**Exercise description**
In the entries below, identify every line with the string "profile" and copy it.

--

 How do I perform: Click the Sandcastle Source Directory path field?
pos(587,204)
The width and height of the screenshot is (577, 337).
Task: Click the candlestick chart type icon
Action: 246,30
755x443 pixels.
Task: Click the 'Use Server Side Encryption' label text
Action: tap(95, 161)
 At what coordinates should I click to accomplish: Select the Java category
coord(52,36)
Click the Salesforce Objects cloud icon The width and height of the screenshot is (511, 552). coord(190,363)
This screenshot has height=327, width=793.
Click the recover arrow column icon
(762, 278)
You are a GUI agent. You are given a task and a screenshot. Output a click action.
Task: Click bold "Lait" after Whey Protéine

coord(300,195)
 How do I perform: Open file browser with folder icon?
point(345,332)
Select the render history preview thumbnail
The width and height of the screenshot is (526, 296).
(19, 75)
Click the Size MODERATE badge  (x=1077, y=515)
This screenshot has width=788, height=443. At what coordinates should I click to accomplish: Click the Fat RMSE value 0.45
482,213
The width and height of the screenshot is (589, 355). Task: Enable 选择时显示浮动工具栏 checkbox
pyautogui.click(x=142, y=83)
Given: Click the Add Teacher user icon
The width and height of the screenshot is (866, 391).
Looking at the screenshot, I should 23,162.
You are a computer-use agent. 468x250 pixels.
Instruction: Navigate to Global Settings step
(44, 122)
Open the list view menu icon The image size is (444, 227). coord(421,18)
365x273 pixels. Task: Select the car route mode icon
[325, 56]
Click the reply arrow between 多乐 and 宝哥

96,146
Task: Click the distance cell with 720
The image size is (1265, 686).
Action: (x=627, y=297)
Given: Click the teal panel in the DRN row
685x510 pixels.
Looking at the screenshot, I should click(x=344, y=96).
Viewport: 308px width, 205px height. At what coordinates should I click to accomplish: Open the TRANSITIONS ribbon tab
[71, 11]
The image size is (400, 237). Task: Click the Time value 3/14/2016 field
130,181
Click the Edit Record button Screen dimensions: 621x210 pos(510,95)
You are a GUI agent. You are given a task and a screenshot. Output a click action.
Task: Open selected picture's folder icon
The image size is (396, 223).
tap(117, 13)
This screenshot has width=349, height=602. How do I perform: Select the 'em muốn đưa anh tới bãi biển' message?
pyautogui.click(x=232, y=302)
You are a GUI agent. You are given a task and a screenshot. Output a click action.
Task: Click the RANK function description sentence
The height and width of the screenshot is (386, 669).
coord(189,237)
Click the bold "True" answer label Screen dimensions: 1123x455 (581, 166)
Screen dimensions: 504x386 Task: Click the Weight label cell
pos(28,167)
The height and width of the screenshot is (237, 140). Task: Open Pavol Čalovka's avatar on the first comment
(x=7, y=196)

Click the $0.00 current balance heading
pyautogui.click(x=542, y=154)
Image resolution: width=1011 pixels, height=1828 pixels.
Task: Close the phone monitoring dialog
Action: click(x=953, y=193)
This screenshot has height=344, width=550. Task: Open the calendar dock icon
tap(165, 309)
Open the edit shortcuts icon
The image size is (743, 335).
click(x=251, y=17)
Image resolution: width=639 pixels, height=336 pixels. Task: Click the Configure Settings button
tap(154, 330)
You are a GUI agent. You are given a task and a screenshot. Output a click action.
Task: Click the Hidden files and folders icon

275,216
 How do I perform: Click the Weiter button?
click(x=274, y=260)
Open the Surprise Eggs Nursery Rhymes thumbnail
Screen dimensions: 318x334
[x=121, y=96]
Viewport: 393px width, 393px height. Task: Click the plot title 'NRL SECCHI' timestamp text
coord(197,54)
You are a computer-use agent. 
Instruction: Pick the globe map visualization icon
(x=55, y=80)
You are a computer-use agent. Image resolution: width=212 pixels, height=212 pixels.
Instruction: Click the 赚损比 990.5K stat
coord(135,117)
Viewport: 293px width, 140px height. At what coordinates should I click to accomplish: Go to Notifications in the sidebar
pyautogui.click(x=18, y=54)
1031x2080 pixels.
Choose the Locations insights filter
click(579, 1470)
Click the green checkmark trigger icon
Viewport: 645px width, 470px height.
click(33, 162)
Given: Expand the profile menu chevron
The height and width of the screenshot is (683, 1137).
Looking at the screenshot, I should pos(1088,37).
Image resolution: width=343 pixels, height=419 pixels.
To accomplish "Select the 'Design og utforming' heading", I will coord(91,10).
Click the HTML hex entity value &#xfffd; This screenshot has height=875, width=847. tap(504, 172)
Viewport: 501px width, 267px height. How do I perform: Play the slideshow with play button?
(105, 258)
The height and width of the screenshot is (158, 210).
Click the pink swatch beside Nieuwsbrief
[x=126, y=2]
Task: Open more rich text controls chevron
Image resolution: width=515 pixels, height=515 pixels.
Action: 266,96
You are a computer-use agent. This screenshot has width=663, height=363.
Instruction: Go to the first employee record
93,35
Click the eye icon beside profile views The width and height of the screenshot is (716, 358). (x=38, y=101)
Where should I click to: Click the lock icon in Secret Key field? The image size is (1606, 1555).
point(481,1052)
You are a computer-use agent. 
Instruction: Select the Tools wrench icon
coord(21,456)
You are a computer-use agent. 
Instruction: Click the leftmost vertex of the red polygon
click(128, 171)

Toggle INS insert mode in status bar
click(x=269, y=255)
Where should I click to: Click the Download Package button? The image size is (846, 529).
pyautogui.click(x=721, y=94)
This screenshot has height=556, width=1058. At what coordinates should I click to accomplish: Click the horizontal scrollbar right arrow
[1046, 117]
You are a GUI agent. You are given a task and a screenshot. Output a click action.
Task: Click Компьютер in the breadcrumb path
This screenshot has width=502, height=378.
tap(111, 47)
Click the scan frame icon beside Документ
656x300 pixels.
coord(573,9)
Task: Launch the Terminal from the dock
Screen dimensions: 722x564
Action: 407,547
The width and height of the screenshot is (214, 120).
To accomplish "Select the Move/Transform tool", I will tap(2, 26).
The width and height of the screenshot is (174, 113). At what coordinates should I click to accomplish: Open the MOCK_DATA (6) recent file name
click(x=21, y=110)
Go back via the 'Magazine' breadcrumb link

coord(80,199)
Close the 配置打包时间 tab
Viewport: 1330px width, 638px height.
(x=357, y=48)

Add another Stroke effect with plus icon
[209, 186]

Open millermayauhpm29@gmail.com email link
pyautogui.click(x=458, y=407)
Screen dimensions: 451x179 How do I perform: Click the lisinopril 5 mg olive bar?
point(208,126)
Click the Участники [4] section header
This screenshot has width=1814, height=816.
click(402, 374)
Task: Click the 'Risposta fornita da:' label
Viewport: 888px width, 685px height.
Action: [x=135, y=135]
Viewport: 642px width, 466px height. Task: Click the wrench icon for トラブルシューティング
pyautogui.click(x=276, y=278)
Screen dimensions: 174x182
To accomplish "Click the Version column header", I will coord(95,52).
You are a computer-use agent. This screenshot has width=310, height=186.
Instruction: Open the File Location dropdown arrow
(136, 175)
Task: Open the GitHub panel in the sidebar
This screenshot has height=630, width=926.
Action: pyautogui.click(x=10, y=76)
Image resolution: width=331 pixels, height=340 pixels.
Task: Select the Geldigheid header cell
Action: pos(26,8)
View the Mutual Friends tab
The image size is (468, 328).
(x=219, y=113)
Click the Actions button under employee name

--

**Solved problem**
Given: Expand the profile menu chevron
Click the eye icon beside profile views The width and height of the screenshot is (716, 358). (x=38, y=101)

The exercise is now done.